Entries giving target coordinates:

····················

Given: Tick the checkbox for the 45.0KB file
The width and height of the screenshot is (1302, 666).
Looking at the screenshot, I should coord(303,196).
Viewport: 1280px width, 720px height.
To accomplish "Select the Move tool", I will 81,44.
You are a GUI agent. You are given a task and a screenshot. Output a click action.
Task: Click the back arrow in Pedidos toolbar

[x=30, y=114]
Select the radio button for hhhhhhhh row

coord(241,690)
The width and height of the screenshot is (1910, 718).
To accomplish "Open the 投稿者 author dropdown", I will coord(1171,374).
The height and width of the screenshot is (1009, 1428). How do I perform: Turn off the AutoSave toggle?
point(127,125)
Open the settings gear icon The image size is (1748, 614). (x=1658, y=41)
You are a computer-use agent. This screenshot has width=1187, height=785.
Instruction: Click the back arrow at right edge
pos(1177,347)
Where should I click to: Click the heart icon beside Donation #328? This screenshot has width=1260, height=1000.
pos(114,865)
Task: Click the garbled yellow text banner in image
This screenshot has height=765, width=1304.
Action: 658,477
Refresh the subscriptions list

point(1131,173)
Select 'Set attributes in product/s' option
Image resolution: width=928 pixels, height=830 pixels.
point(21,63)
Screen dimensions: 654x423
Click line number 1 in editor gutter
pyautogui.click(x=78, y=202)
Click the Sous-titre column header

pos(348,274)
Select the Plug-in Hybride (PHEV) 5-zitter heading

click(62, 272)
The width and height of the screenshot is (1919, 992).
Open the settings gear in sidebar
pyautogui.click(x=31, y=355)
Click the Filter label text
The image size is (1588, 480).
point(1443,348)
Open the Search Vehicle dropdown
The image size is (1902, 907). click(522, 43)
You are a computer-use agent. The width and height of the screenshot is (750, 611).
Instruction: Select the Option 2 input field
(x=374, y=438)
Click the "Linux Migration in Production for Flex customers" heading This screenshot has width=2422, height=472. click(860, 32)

····················

Convert the whole listing above into a JSON list of strings with one string per line, omitting the blank lines.

[
  "Given: Tick the checkbox for the 45.0KB file",
  "The width and height of the screenshot is (1302, 666).",
  "Looking at the screenshot, I should coord(303,196).",
  "Viewport: 1280px width, 720px height.",
  "To accomplish \"Select the Move tool\", I will 81,44.",
  "You are a GUI agent. You are given a task and a screenshot. Output a click action.",
  "Task: Click the back arrow in Pedidos toolbar",
  "[x=30, y=114]",
  "Select the radio button for hhhhhhhh row",
  "coord(241,690)",
  "The width and height of the screenshot is (1910, 718).",
  "To accomplish \"Open the 投稿者 author dropdown\", I will coord(1171,374).",
  "The height and width of the screenshot is (1009, 1428). How do I perform: Turn off the AutoSave toggle?",
  "point(127,125)",
  "Open the settings gear icon The image size is (1748, 614). (x=1658, y=41)",
  "You are a computer-use agent. This screenshot has width=1187, height=785.",
  "Instruction: Click the back arrow at right edge",
  "pos(1177,347)",
  "Where should I click to: Click the heart icon beside Donation #328? This screenshot has width=1260, height=1000.",
  "pos(114,865)",
  "Task: Click the garbled yellow text banner in image",
  "This screenshot has height=765, width=1304.",
  "Action: 658,477",
  "Refresh the subscriptions list",
  "point(1131,173)",
  "Select 'Set attributes in product/s' option",
  "Image resolution: width=928 pixels, height=830 pixels.",
  "point(21,63)",
  "Screen dimensions: 654x423",
  "Click line number 1 in editor gutter",
  "pyautogui.click(x=78, y=202)",
  "Click the Sous-titre column header",
  "pos(348,274)",
  "Select the Plug-in Hybride (PHEV) 5-zitter heading",
  "click(62, 272)",
  "The width and height of the screenshot is (1919, 992).",
  "Open the settings gear in sidebar",
  "pyautogui.click(x=31, y=355)",
  "Click the Filter label text",
  "The image size is (1588, 480).",
  "point(1443,348)",
  "Open the Search Vehicle dropdown",
  "The image size is (1902, 907). click(522, 43)",
  "You are a computer-use agent. The width and height of the screenshot is (750, 611).",
  "Instruction: Select the Option 2 input field",
  "(x=374, y=438)",
  "Click the \"Linux Migration in Production for Flex customers\" heading This screenshot has width=2422, height=472. click(860, 32)"
]